手のひらに、百円玉が二枚と、一円玉が数枚転がり落ちた。
「……あの」
マルクが女性の顔を覗き込む。
「三十一円」
「……はい?」
「キミは三十一円で買えるものと聞いて、何を思い浮かべる?」
女性の思いも寄らない言葉に、マルクは目を白黒させた。
「……えぇと。……駄菓子?とかですかね……」
女性はマルクの言葉に満足そうに頷き、続ける。
「そうだ。三十一円で買えるものなんて駄菓子くらいのものだ。
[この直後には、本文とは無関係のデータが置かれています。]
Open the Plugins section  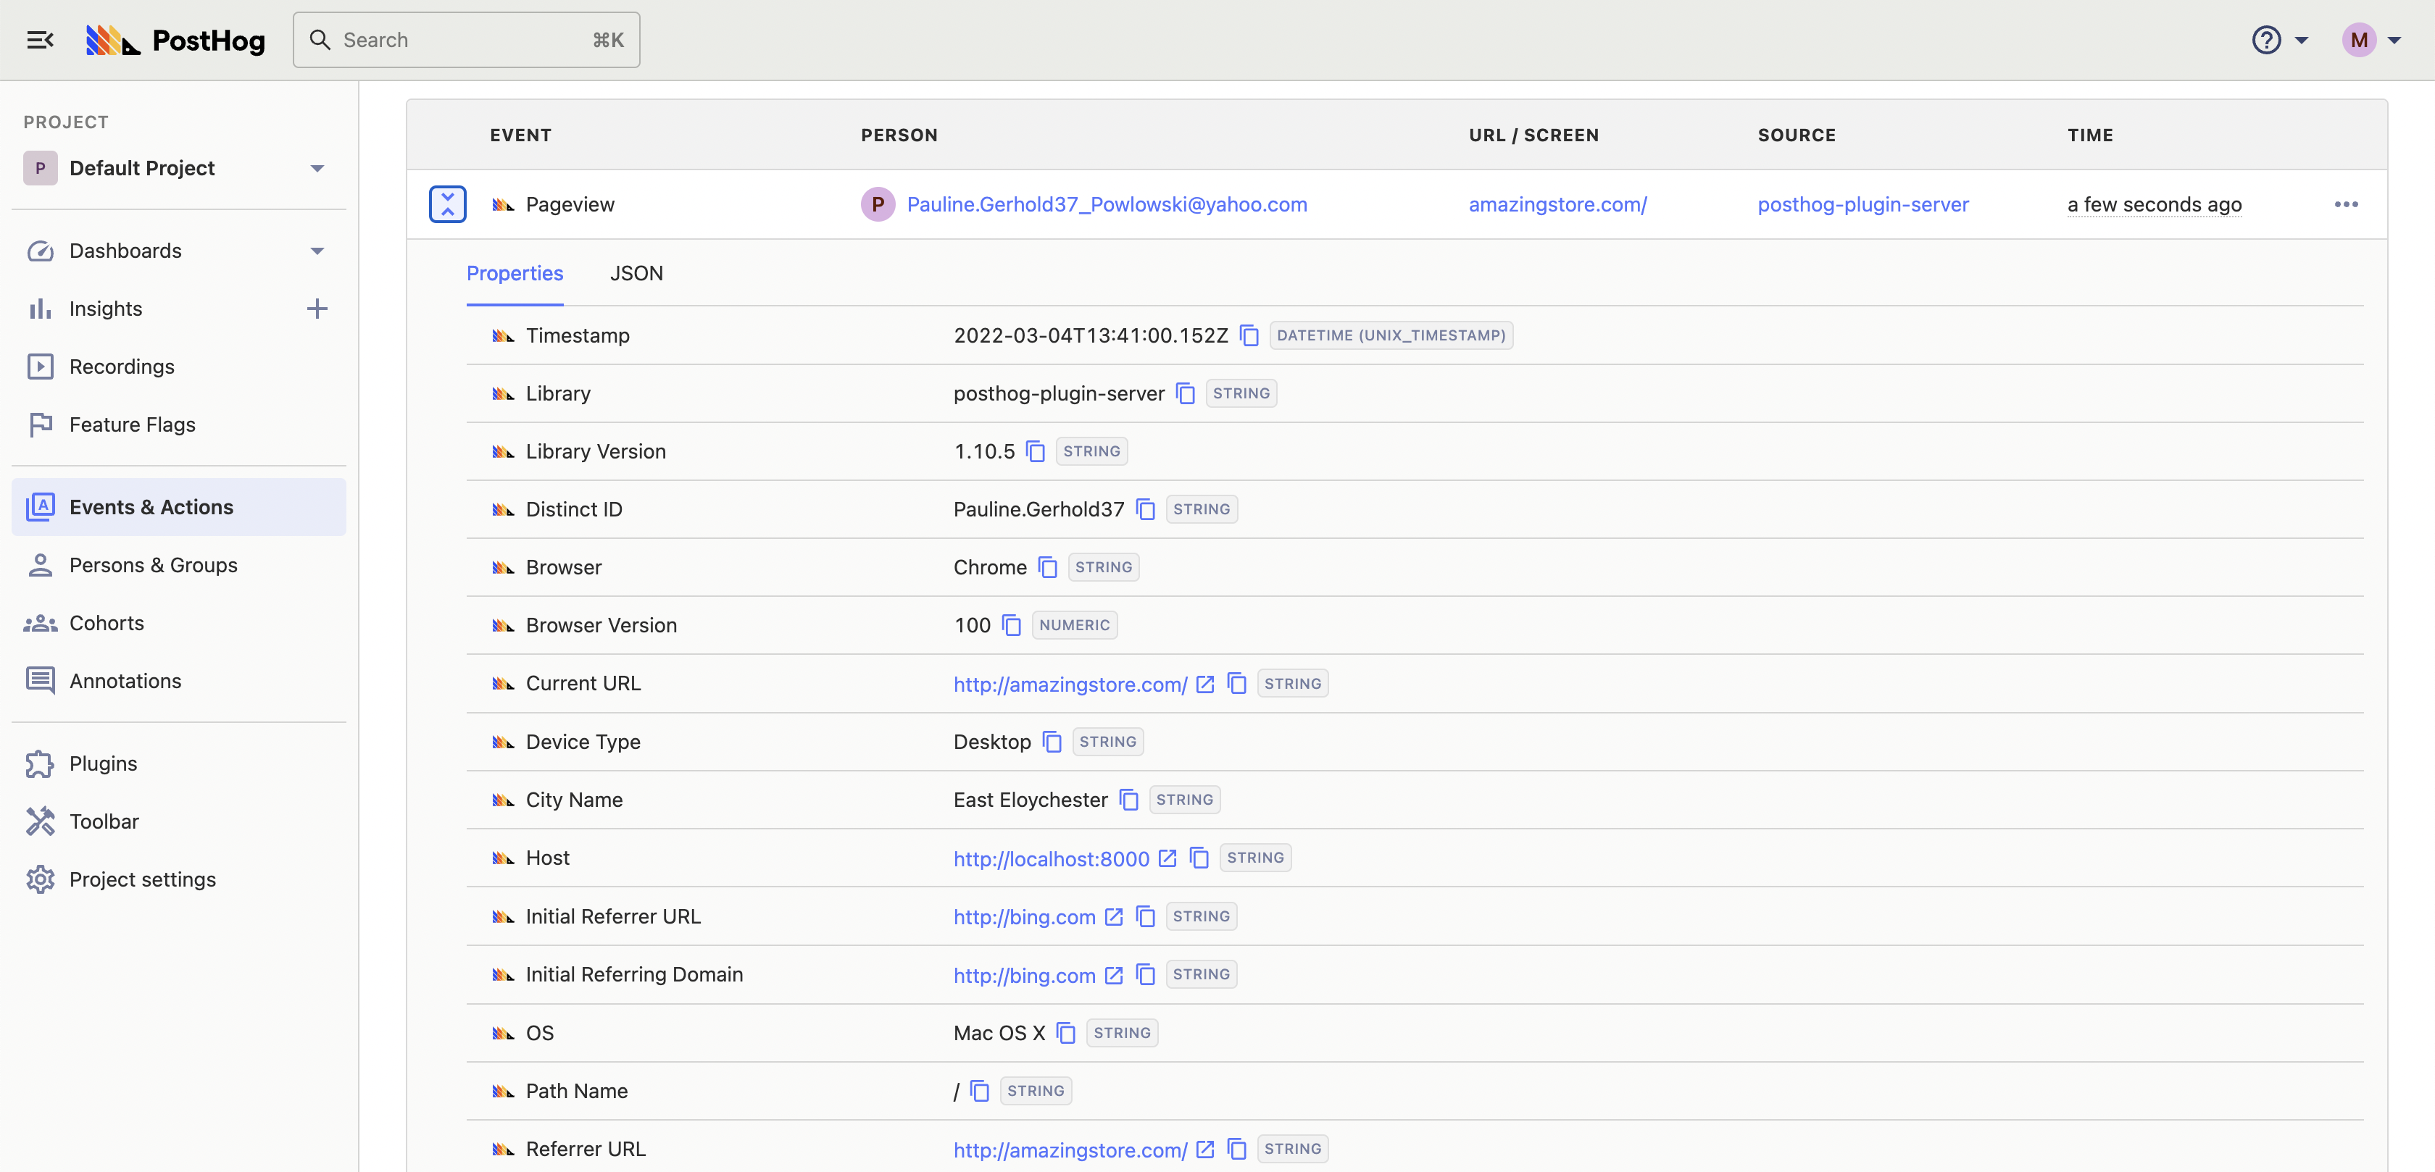coord(102,763)
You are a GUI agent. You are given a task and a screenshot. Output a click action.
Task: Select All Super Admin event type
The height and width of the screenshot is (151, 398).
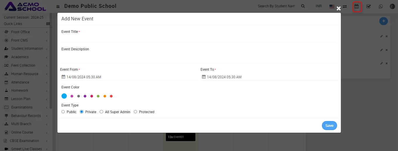point(101,112)
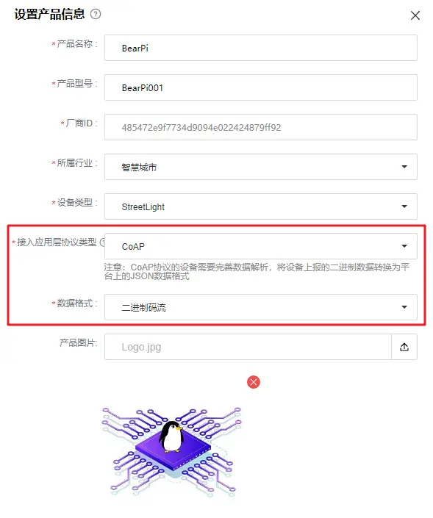Click the 设置产品信息 dialog title
Image resolution: width=433 pixels, height=518 pixels.
[x=49, y=14]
そして、駄菓子一個で困る人間なんていない。つまり」
女性はレジ横の表示を指差した。
「この飲み物は、駄菓子一個分安かった。そういうことにしたとしても」
「——バチは当たらないのではないかね?」
女性がボサボサの髪をかきあげた。
沈黙が流れた。
「……いやぁ、それはちょっと……」
「なんだいキミ!お客様に向かって——」
顔を上げてマルクを見る。
女性の目が、大きく見開かれた。
「……どうしましたか?」
女性は数秒、マルクの顔を見つめた。
「お客様?」
「……」
「……?」
「あ、あ、あ、あー!!三十一円あったー!」
女性の叫びに、マルクがビクッと肩を揺らす。
「……へ?」
「そもそもこのオレさ……私が金に困る訳ないじゃないか!キミィ!」
女性はなぜか得意げにレジへ片手をついた。
「では、お会計を……」
「キミ」
「……はい?」
「私にエナジードリンクなんて、最初から必要無かったと、そう思わないか?」
女性はくるっと身を翻すと、出口へと向かった。
自動ドアの前で立ち止まる。
「…………」
「…………」
少し遅れてドアが開く。
女性は何事もなかったかのように店を後にした。
「あ、ありがとうございましたー」
店内に静けさが戻る。
「……なんだったんだあの人」
マルクはなんとも言えない表情で、残されたエナジードリンクを見つめた。